Begin at the line containing "Click the 価格 column header" in the entries below and end at the line containing "Task: Click the help question mark button"; transcribe that range exactly and nothing outside it.

---------- DATA SHOWN ----------

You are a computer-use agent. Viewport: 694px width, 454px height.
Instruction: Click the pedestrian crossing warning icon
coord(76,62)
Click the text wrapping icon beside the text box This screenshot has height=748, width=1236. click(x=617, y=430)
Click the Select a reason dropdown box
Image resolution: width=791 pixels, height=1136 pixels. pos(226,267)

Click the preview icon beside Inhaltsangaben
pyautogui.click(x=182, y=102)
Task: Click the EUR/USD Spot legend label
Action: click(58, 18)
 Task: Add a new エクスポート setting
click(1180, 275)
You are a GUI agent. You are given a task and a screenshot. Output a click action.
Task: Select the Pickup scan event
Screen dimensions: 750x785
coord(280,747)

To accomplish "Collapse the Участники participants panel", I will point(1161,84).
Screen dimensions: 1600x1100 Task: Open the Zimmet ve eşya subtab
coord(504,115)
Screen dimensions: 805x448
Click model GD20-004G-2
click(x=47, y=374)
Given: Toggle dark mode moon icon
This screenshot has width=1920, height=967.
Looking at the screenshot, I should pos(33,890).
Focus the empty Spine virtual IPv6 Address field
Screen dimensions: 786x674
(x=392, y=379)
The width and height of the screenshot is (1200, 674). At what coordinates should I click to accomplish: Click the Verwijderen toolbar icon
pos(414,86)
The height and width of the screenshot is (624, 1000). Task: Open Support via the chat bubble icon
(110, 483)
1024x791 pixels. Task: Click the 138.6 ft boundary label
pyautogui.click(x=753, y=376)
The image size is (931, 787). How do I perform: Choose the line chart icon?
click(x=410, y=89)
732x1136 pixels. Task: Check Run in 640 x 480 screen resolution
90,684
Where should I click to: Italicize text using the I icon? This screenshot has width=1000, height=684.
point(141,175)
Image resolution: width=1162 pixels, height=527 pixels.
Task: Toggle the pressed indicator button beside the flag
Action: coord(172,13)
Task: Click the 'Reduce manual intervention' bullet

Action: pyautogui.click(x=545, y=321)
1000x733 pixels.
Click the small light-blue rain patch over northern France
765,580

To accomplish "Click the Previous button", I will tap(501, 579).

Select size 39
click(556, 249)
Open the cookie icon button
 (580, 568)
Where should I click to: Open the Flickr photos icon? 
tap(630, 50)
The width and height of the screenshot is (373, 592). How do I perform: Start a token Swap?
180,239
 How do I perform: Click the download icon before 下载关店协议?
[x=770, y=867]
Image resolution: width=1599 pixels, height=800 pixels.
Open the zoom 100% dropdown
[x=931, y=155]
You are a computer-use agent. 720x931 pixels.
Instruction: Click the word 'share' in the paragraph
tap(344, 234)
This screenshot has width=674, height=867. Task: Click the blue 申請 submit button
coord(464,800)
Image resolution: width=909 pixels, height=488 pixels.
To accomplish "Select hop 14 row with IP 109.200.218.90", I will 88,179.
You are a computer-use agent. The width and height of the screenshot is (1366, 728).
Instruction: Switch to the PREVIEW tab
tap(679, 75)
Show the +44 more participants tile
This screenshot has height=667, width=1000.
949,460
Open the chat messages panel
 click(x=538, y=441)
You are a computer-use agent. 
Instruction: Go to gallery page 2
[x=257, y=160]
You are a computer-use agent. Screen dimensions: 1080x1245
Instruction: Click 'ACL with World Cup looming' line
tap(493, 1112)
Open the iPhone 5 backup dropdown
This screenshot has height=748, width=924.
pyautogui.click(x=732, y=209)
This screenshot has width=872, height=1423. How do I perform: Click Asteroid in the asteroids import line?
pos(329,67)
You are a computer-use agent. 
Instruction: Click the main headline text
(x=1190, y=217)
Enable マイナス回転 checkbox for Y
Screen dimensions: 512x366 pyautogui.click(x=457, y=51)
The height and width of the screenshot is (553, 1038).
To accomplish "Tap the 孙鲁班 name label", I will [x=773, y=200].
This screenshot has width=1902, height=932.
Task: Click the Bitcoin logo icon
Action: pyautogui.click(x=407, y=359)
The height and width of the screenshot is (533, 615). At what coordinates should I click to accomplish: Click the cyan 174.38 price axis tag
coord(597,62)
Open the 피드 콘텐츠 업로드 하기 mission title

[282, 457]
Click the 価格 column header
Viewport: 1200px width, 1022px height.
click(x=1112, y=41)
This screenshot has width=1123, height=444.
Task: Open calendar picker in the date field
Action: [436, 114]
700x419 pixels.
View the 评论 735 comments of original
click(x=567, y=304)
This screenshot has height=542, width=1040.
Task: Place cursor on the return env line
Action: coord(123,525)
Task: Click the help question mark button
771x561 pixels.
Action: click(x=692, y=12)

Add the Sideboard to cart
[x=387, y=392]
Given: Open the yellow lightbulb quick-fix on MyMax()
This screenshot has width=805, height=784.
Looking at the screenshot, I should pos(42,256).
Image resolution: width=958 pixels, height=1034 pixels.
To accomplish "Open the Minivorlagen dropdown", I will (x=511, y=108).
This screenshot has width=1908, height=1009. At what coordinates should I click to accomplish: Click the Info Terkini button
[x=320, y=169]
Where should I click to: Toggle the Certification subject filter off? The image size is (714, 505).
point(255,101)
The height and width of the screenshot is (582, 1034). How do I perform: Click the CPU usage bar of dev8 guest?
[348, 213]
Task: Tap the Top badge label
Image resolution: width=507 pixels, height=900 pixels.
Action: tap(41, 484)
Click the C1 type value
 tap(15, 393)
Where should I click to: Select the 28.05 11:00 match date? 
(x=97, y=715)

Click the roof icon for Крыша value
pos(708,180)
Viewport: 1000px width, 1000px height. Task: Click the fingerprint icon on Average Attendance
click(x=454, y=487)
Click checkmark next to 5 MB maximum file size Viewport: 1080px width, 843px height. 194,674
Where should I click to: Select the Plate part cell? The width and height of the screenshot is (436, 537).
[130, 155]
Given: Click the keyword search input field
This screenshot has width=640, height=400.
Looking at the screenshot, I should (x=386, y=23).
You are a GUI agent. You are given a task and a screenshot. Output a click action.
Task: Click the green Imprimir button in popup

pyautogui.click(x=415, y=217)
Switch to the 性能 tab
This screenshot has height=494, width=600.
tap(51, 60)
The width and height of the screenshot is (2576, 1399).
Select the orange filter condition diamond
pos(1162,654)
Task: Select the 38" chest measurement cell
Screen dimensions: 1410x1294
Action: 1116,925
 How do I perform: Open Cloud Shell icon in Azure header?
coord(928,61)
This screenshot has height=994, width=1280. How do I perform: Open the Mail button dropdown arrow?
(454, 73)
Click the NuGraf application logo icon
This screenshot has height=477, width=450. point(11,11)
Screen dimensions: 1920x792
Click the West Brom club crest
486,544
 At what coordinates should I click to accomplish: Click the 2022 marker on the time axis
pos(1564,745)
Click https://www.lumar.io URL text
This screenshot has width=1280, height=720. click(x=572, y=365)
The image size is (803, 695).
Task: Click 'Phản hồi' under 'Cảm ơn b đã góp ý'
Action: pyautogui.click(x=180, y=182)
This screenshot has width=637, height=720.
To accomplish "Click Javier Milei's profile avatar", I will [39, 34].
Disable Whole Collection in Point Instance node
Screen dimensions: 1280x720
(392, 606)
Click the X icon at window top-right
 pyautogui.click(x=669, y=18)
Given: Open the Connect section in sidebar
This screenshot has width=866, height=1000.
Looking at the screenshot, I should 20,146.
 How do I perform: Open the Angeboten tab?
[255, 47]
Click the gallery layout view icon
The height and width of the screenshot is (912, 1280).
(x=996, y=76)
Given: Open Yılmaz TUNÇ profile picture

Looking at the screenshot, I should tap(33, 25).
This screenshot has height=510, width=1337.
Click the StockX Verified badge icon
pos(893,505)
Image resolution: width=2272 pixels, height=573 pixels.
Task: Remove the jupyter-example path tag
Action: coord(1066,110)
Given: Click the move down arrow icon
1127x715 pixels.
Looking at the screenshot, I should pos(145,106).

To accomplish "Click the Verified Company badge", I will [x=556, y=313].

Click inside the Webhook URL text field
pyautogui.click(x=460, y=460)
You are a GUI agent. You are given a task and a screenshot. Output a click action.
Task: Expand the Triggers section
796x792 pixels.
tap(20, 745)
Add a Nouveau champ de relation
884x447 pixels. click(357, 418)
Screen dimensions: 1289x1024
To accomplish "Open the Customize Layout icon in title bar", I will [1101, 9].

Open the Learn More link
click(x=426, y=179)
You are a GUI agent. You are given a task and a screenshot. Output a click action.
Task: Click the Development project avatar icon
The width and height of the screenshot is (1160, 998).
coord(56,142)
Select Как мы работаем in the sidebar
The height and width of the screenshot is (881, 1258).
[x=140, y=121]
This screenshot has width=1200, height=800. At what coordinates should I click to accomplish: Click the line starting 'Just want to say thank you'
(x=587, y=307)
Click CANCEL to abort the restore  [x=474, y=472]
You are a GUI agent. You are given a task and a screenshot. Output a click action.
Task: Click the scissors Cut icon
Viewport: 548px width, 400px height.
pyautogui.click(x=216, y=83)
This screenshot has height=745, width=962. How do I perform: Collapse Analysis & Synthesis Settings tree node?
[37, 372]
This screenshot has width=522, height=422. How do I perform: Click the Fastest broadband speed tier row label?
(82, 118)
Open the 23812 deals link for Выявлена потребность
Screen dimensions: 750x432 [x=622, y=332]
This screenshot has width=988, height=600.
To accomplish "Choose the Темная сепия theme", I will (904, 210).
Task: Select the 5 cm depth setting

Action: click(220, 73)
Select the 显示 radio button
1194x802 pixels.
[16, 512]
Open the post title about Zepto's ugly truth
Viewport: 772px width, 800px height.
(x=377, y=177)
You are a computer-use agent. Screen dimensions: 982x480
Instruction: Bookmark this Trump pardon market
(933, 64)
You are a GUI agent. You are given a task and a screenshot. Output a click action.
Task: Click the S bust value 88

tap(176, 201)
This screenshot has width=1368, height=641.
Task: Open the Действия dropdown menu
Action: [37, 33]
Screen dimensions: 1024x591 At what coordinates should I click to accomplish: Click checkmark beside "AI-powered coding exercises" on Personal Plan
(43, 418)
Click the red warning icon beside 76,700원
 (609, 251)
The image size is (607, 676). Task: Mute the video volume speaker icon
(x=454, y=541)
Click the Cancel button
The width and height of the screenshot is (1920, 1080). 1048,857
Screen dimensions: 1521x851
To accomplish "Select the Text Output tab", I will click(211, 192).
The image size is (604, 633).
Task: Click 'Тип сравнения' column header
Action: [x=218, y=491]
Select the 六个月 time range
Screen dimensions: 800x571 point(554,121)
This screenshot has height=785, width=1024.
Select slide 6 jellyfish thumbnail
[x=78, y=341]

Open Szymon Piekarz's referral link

----------

## [RESPONSE BOX]
Click the 価格 column header
Viewport: 1200px width, 1022px height.
click(x=1112, y=41)
This screenshot has width=1123, height=444.
Task: Open calendar picker in the date field
Action: [436, 114]
700x419 pixels.
View the 评论 735 comments of original
click(x=567, y=304)
This screenshot has height=542, width=1040.
Task: Place cursor on the return env line
Action: coord(123,525)
Task: Click the help question mark button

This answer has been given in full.